Per una rilegittimazione del sistema

 

La tabella 1 riporta una scheda relativa ai sistemi elettorali adottati per la camera bassa in Italia e nei dieci paesi più popolosi dell’Ue. La competizione proporzionale è sostanzialmente la regola: solo il Regno Unito e la Francia possono essere fatti rientrare tra i modelli pienamente maggioritari. Ma dalla tabella si nota anche che non tutti i sistemi proporzionali sono uguali e il rischio di una dispersione della rappresentanza in mille rivoli – concreto quando si ha una destrutturazione pressoché totale dei partiti politici – viene variamente affrontato con l’apposizione di soglie di sbarramento, disegnando circoscrizioni di piccole dimensioni o adottando modalità di riparto dei seggi premiali per le forze politiche maggiori. E quindi discutere di un passaggio da un sistema misto come l’attuale a uno proporzionale non può avvenire se prima non sono chiare le finalità sistemiche che si desidera conseguire e il tipo di innesti di non proporzionalità che di conseguenza si intende inserire. Sarebbe assai grave, infatti, se la sola motivazione del cambio della legge elettorale fosse azzerare le chance di vittoria di uno tra i contendenti, ciò si rivelerebbe molto discutibile sul breve periodo e probabilmente fallimentare sul medio.

Ritengo che l’obiettivo principale debba essere la rilegittimazione del sistema democratico anche per porre fine alla deriva antipolitica e anticostituzionale degli ultimi anni e sia di conseguenza necessario un sistema elettorale che ristabilisca la fiducia nel rapporto tra eletti ed elettori ripartendo dalle radici territoriali della rappresentanza.
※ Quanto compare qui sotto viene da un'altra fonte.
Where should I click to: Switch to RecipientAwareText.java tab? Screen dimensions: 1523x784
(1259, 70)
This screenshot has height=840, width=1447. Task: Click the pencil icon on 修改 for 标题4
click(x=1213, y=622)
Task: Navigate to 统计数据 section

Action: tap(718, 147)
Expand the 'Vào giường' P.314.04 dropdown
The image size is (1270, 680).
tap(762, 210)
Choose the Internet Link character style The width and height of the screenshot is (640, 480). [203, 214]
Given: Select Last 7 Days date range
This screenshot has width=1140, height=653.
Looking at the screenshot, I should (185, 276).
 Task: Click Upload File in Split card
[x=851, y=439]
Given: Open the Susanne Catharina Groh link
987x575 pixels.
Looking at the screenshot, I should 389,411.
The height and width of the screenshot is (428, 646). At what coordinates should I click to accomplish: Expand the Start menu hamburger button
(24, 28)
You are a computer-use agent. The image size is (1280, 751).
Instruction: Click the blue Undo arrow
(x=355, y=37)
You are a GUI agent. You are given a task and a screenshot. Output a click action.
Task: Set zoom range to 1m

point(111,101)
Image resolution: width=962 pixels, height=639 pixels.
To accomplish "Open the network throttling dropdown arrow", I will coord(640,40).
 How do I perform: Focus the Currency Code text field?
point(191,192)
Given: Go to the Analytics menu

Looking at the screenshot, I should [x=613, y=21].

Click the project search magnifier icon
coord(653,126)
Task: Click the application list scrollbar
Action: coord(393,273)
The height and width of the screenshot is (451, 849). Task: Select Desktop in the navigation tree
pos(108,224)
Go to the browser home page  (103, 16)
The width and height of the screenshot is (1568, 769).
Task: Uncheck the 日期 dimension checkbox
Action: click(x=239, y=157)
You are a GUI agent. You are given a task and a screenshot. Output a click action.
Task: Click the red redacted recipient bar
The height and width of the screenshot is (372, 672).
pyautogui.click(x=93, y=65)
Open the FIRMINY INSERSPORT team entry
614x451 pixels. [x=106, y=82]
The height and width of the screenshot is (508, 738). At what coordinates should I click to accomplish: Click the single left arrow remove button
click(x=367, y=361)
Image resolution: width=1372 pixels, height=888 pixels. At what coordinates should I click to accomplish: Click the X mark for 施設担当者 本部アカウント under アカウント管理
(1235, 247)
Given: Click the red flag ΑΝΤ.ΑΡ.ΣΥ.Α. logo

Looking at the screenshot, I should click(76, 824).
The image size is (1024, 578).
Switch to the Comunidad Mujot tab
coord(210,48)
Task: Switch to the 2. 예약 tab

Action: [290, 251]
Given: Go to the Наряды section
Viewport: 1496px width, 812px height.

Ormai sette anni fa, nel mio primo intervento su lavoce.info proponevo una rilettura del modello australiano e tutt’ora lo ritengo equilibrato, a maggior ragione oggi con una competizione tripolare. Probabilmente il legislatore si indirizzerà su scelte meno creative, pertanto mi limito ad auspicare la fine definitiva delle liste bloccate e una competizione proporzionale articolata su collegi uninominali, soglia di sbarramento nazionale e riparto con il metodo D’Hondt. Sostanzialmente, una rilettura del vecchio modello delle elezioni provinciali.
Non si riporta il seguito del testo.